With nRAID2, when a node fails, you want to guarantee your writes because the other node(s) are now holding a single copy of your data. That nRAID2 is now no more than RAID5 striped across one or more nodes, writing data through disk cache.
But what about lost writes? Do LeftHand SANs provided protection against failure to write data correctly from the disk's cache?
The choices to protect your data?
- Turn on write-through (turn off the disk cache and force IO straight to disk). On all disks on all nodes.
- Choose nRAID3 so you have a second mirror.
The first option causes huge IO performance problems; drives that are forced to write directly perform very badly indeed.
The second option of nRAID3 is the only alternative.
And every read is still fraught with danger. You may read a block from node A but get a completely different data from node B for the same block request -- because there's no guarantee of protection against lost writes on any of the nodes.
The LeftHand Triplication Calculator
Ok, let’s talk capacity. All NetApp’s customers know NetApp’s storage utilization is below 50% when using best practices.
NetApp's best practices are here. See page 20, section 7.4 Best Practice Configurations. This is the same old HP tap dancing.

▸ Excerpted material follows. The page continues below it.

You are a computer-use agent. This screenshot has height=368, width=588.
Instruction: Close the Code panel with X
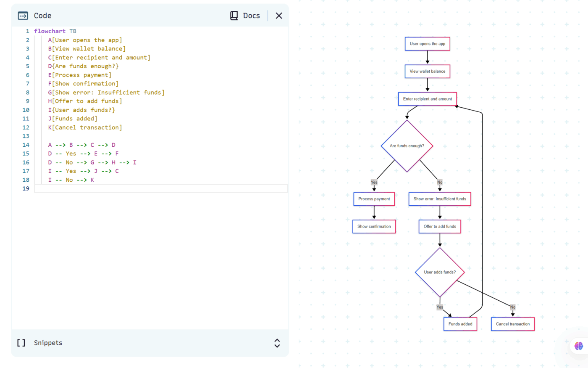[x=279, y=16]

But instead of re-hashing what everyone already knows, let’s do a simple calculation for a highly available multi-site SAN using MetroCluster (as a side note, you know Calvin is taking it easy on you with the MetroCluster pricing.) Let’s say a customer has 10TB of NetApp raw storage at the primary site and they replicate that 10TB to a remote site for HA and disaster protection. Storage utilization is now 50% (10TB/20TB.) Take your 63% at both sites, and we won’t bother to include things like the space taken up for NetApp’s root volume and replication log files. 63% of 10TB leaves you 6.3TB of usable capacity replicated. This means you can create 6.3TB of data out of 20TB raw. That’s 31.5%. With LeftHand’s Network RAID level 2 you can split your SAN across 2 sites for a better HA solution and the customer’s utilization, according to you, is better than NetApp’s – 35%.
Except it isn't anywhere near MetroCluster in terms of HA and data protection -- in fact it's nowhere near a single controller NetApp system in terms of data protection.

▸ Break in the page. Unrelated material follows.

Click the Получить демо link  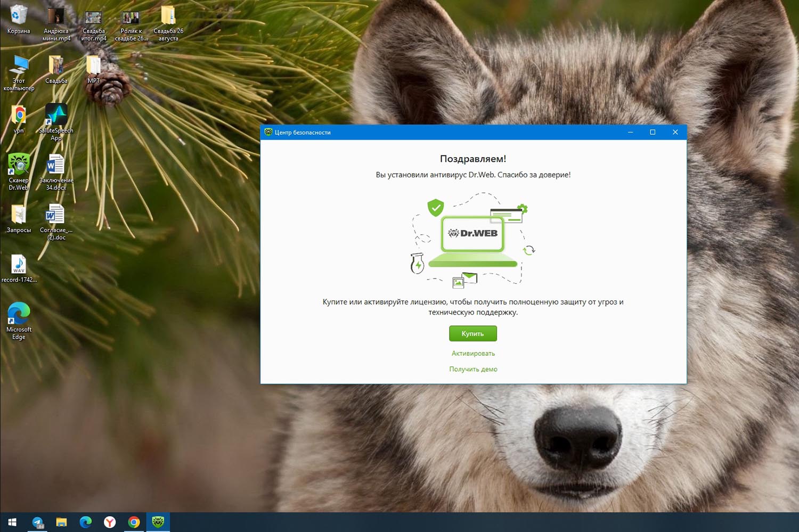tap(473, 369)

LeftHand is now down to 24% usable for an inferior solution.
24% usable
The Rest
Now it’s time for some education:
Network RAID is set at the volume level. Not all volumes require the advance data protection level of Network RAID level 2, therefore utilization is typically much better if used at a single site.
At which point, you now have a RAID5 solution with no lost write protection (or you turn on write-through on every disk and suffer huge IO penalties). Really, there's no point. Might as well buy a cheap Linux server and be done with it.
If you really want to get schooled let’s talk about dual-parity based network RAID and what that does for utilization. What we should really be talking about is cost and capacity utilization of NetApp GX vs. LeftHand, because that is the only product that comes close to LeftHand’s architecture. Does GX support block yet?
No, let's focus first on my claim that LHN means more space, more power, more cooling, more cost per usable TB for an inferior solution. Address that, and then you get bragging rights.